▶ _TASK DIRECTIONS_: Hand back the entries below exactly.

▶ _TASK INPUTS_:
== Segment start ==

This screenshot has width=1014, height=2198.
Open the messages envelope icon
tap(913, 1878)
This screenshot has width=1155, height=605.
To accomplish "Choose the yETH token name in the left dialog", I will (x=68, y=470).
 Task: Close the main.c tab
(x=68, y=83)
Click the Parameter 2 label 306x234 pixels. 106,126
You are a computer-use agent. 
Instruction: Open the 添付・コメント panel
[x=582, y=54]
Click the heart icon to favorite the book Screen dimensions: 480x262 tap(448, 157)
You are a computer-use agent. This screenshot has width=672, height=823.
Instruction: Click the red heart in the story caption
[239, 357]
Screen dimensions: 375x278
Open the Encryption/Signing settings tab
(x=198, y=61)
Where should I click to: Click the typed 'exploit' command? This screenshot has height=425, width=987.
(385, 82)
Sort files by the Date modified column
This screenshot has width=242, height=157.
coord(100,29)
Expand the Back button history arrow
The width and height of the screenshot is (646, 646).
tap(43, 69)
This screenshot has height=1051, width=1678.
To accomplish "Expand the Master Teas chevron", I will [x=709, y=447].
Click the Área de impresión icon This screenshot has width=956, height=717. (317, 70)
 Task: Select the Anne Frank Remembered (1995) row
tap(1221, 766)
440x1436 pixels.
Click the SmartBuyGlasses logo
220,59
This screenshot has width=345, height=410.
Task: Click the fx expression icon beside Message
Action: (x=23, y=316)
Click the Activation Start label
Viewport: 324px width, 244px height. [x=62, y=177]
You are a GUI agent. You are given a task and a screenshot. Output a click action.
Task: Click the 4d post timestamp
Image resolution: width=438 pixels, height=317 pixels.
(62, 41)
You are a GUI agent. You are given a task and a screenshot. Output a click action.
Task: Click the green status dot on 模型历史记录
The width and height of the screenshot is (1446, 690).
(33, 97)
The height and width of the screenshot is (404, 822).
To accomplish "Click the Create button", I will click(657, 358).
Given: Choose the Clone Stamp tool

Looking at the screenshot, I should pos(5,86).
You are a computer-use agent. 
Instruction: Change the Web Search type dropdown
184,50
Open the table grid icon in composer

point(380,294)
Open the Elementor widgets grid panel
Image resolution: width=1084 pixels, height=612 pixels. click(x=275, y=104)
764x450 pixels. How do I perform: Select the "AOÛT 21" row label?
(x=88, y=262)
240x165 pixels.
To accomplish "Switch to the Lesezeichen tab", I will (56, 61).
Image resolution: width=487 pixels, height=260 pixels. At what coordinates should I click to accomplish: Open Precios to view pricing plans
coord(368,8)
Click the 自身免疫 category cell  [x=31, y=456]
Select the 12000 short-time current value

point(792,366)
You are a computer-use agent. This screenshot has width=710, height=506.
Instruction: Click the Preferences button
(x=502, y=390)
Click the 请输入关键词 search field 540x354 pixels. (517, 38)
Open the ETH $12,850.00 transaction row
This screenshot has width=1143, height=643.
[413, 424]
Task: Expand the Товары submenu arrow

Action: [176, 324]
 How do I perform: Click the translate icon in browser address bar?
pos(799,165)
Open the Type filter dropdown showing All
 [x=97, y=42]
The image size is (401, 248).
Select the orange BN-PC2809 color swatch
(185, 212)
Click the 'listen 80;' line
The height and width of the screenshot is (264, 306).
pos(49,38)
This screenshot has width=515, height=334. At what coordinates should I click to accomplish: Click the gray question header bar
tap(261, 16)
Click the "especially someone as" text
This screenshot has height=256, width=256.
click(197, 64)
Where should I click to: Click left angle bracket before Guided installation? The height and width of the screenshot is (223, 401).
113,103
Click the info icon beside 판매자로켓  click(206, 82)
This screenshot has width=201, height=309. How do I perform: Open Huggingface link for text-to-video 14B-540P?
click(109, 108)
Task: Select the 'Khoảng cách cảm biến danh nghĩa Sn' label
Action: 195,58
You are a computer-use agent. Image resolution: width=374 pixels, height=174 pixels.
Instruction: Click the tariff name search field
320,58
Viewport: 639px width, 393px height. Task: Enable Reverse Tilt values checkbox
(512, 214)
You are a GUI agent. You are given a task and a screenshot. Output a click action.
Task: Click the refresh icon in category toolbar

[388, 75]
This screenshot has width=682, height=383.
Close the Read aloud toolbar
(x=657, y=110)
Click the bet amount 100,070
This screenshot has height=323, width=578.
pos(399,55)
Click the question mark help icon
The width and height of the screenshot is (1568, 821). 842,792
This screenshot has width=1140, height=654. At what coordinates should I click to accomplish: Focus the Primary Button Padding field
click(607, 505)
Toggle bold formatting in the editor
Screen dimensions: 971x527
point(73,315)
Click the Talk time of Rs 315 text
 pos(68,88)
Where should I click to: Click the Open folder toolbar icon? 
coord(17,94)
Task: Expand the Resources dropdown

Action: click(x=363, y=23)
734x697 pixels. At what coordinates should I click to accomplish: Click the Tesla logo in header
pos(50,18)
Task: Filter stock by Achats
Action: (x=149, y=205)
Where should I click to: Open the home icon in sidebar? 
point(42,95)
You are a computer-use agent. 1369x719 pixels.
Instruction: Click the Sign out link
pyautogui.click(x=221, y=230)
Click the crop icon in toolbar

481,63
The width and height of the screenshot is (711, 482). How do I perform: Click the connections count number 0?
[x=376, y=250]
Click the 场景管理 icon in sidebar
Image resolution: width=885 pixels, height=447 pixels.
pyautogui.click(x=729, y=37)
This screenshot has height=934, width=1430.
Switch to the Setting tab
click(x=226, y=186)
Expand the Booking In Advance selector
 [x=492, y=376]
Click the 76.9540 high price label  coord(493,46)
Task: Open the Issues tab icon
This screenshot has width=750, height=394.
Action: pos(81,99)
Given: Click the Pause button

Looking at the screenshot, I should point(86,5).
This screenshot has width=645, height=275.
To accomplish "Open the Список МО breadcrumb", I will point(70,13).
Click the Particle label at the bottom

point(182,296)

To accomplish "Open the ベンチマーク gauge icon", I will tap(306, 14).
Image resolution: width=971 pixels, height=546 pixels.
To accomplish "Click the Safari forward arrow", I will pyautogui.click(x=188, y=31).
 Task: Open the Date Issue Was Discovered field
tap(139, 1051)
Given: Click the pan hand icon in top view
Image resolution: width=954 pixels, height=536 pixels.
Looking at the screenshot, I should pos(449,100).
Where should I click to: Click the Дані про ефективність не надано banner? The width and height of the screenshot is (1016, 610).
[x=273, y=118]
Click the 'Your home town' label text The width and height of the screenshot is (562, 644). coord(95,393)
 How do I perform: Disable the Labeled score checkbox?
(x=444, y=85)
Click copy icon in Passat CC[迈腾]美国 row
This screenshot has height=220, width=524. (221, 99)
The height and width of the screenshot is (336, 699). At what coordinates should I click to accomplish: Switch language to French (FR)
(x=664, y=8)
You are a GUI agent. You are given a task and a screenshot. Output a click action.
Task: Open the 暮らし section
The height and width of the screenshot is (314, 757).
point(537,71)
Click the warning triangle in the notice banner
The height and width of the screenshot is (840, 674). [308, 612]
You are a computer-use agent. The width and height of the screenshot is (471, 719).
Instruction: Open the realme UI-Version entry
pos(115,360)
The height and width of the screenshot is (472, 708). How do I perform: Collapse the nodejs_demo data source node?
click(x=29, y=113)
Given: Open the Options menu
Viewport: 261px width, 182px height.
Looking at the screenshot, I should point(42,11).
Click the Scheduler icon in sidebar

== Segment end ==

▶ _SOLUTION TO THIS TASK_:
This screenshot has width=1014, height=2198.
Open the messages envelope icon
tap(913, 1878)
This screenshot has width=1155, height=605.
To accomplish "Choose the yETH token name in the left dialog", I will (x=68, y=470).
 Task: Close the main.c tab
(x=68, y=83)
Click the Parameter 2 label 306x234 pixels. 106,126
You are a computer-use agent. 
Instruction: Open the 添付・コメント panel
[x=582, y=54]
Click the heart icon to favorite the book Screen dimensions: 480x262 tap(448, 157)
You are a computer-use agent. This screenshot has width=672, height=823.
Instruction: Click the red heart in the story caption
[239, 357]
Screen dimensions: 375x278
Open the Encryption/Signing settings tab
(x=198, y=61)
Where should I click to: Click the typed 'exploit' command? This screenshot has height=425, width=987.
(385, 82)
Sort files by the Date modified column
This screenshot has width=242, height=157.
coord(100,29)
Expand the Back button history arrow
The width and height of the screenshot is (646, 646).
tap(43, 69)
This screenshot has height=1051, width=1678.
To accomplish "Expand the Master Teas chevron", I will [x=709, y=447].
Click the Área de impresión icon This screenshot has width=956, height=717. (317, 70)
 Task: Select the Anne Frank Remembered (1995) row
tap(1221, 766)
440x1436 pixels.
Click the SmartBuyGlasses logo
220,59
This screenshot has width=345, height=410.
Task: Click the fx expression icon beside Message
Action: (x=23, y=316)
Click the Activation Start label
Viewport: 324px width, 244px height. [x=62, y=177]
You are a GUI agent. You are given a task and a screenshot. Output a click action.
Task: Click the 4d post timestamp
Image resolution: width=438 pixels, height=317 pixels.
(62, 41)
You are a GUI agent. You are given a task and a screenshot. Output a click action.
Task: Click the green status dot on 模型历史记录
The width and height of the screenshot is (1446, 690).
(33, 97)
The height and width of the screenshot is (404, 822).
To accomplish "Click the Create button", I will click(657, 358).
Given: Choose the Clone Stamp tool

Looking at the screenshot, I should pos(5,86).
You are a computer-use agent. 
Instruction: Change the Web Search type dropdown
184,50
Open the table grid icon in composer

point(380,294)
Open the Elementor widgets grid panel
Image resolution: width=1084 pixels, height=612 pixels. click(x=275, y=104)
764x450 pixels. How do I perform: Select the "AOÛT 21" row label?
(x=88, y=262)
240x165 pixels.
To accomplish "Switch to the Lesezeichen tab", I will (56, 61).
Image resolution: width=487 pixels, height=260 pixels. At what coordinates should I click to accomplish: Open Precios to view pricing plans
coord(368,8)
Click the 自身免疫 category cell  [x=31, y=456]
Select the 12000 short-time current value

point(792,366)
You are a computer-use agent. This screenshot has width=710, height=506.
Instruction: Click the Preferences button
(x=502, y=390)
Click the 请输入关键词 search field 540x354 pixels. (517, 38)
Open the ETH $12,850.00 transaction row
This screenshot has width=1143, height=643.
[413, 424]
Task: Expand the Товары submenu arrow

Action: [176, 324]
 How do I perform: Click the translate icon in browser address bar?
pos(799,165)
Open the Type filter dropdown showing All
 [x=97, y=42]
The image size is (401, 248).
Select the orange BN-PC2809 color swatch
(185, 212)
Click the 'listen 80;' line
The height and width of the screenshot is (264, 306).
pos(49,38)
This screenshot has width=515, height=334. At what coordinates should I click to accomplish: Click the gray question header bar
tap(261, 16)
Click the "especially someone as" text
This screenshot has height=256, width=256.
click(197, 64)
Where should I click to: Click left angle bracket before Guided installation? The height and width of the screenshot is (223, 401).
113,103
Click the info icon beside 판매자로켓  click(206, 82)
This screenshot has width=201, height=309. How do I perform: Open Huggingface link for text-to-video 14B-540P?
click(109, 108)
Task: Select the 'Khoảng cách cảm biến danh nghĩa Sn' label
Action: 195,58
You are a computer-use agent. Image resolution: width=374 pixels, height=174 pixels.
Instruction: Click the tariff name search field
320,58
Viewport: 639px width, 393px height. Task: Enable Reverse Tilt values checkbox
(512, 214)
You are a GUI agent. You are given a task and a screenshot. Output a click action.
Task: Click the refresh icon in category toolbar

[388, 75]
This screenshot has width=682, height=383.
Close the Read aloud toolbar
(x=657, y=110)
Click the bet amount 100,070
This screenshot has height=323, width=578.
pos(399,55)
Click the question mark help icon
The width and height of the screenshot is (1568, 821). 842,792
This screenshot has width=1140, height=654. At what coordinates should I click to accomplish: Focus the Primary Button Padding field
click(607, 505)
Toggle bold formatting in the editor
Screen dimensions: 971x527
point(73,315)
Click the Talk time of Rs 315 text
 pos(68,88)
Where should I click to: Click the Open folder toolbar icon? 
coord(17,94)
Task: Expand the Resources dropdown

Action: click(x=363, y=23)
734x697 pixels. At what coordinates should I click to accomplish: Click the Tesla logo in header
pos(50,18)
Task: Filter stock by Achats
Action: (x=149, y=205)
Where should I click to: Open the home icon in sidebar? 
point(42,95)
You are a computer-use agent. 1369x719 pixels.
Instruction: Click the Sign out link
pyautogui.click(x=221, y=230)
Click the crop icon in toolbar

481,63
The width and height of the screenshot is (711, 482). How do I perform: Click the connections count number 0?
[x=376, y=250]
Click the 场景管理 icon in sidebar
Image resolution: width=885 pixels, height=447 pixels.
pyautogui.click(x=729, y=37)
This screenshot has height=934, width=1430.
Switch to the Setting tab
click(x=226, y=186)
Expand the Booking In Advance selector
 [x=492, y=376]
Click the 76.9540 high price label  coord(493,46)
Task: Open the Issues tab icon
This screenshot has width=750, height=394.
Action: pos(81,99)
Given: Click the Pause button

Looking at the screenshot, I should point(86,5).
This screenshot has width=645, height=275.
To accomplish "Open the Список МО breadcrumb", I will point(70,13).
Click the Particle label at the bottom

point(182,296)

To accomplish "Open the ベンチマーク gauge icon", I will tap(306, 14).
Image resolution: width=971 pixels, height=546 pixels.
To accomplish "Click the Safari forward arrow", I will pyautogui.click(x=188, y=31).
 Task: Open the Date Issue Was Discovered field
tap(139, 1051)
Given: Click the pan hand icon in top view
Image resolution: width=954 pixels, height=536 pixels.
Looking at the screenshot, I should pos(449,100).
Where should I click to: Click the Дані про ефективність не надано banner? The width and height of the screenshot is (1016, 610).
[x=273, y=118]
Click the 'Your home town' label text The width and height of the screenshot is (562, 644). coord(95,393)
 How do I perform: Disable the Labeled score checkbox?
(x=444, y=85)
Click copy icon in Passat CC[迈腾]美国 row
This screenshot has height=220, width=524. (221, 99)
The height and width of the screenshot is (336, 699). At what coordinates should I click to accomplish: Switch language to French (FR)
(x=664, y=8)
You are a GUI agent. You are given a task and a screenshot. Output a click action.
Task: Open the 暮らし section
The height and width of the screenshot is (314, 757).
point(537,71)
Click the warning triangle in the notice banner
The height and width of the screenshot is (840, 674). [308, 612]
You are a computer-use agent. The width and height of the screenshot is (471, 719).
Instruction: Open the realme UI-Version entry
pos(115,360)
The height and width of the screenshot is (472, 708). How do I perform: Collapse the nodejs_demo data source node?
click(x=29, y=113)
Given: Open the Options menu
Viewport: 261px width, 182px height.
Looking at the screenshot, I should point(42,11).
Click the Scheduler icon in sidebar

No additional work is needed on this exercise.